Hierarchical heterogeneous graph learning for color-missing ALS pointcloud segmentation

Abstract

Semantically segmented aerial laser scanning (ALS) pointcloud is crucial for remote sensing applications, offering advantages over aerial images in describing complex topography of vegetation-covered areas due to its ability to penetrate through vegetation. While many ALS pointcloud segmentation methods emphasize the importance of color information for accurate segmentation and colorize the ALS pointcloud with aerial images, they often overlook the fact that some points in vegetation-covered areas are occluded and cannot be observed in aerial images. Consequently, these methods may assign inaccurate colors to these points, resulting in degraded segmentation performance.

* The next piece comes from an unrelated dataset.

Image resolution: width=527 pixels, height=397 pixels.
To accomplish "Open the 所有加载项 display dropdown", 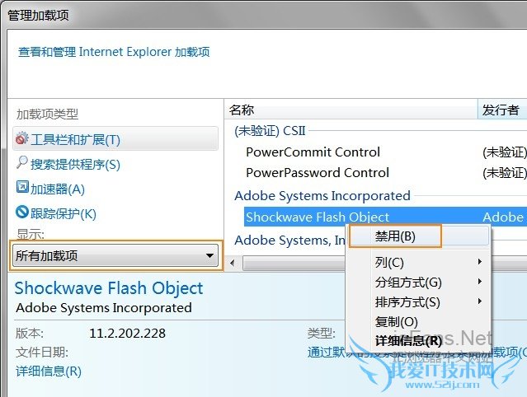I will click(116, 255).
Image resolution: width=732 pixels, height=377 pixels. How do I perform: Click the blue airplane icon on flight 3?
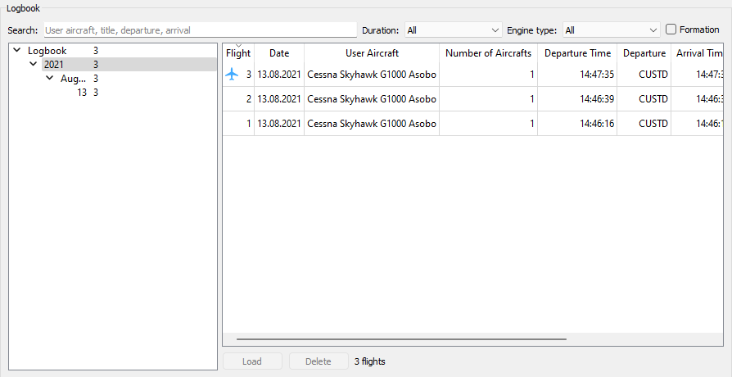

To address this issue, this paper proposes a Hierarchical Heterogeneous Graph Learning (HHGL) algorithm. HHGL tackles the problem by treating the colors of occluded points (referred to as “color-missing points”) as missing values and compensating for them based on the local and global geometric relationships among color-missing points and color-observed points. Specifically, the proposed algorithm first models the local geometric relationships as a heterogeneous graph, which aggregates the features of adjacent color-observed points to make up for the missing colors. Additionally, the global geometric relationships are represented as a hierarchical structure, refining the aggregated features and capturing long-range dependencies among color-missing points to facilitate segmentation. Experimental results on real-world datasets validate the effectiveness and robustness of the proposed HHGL algorithm.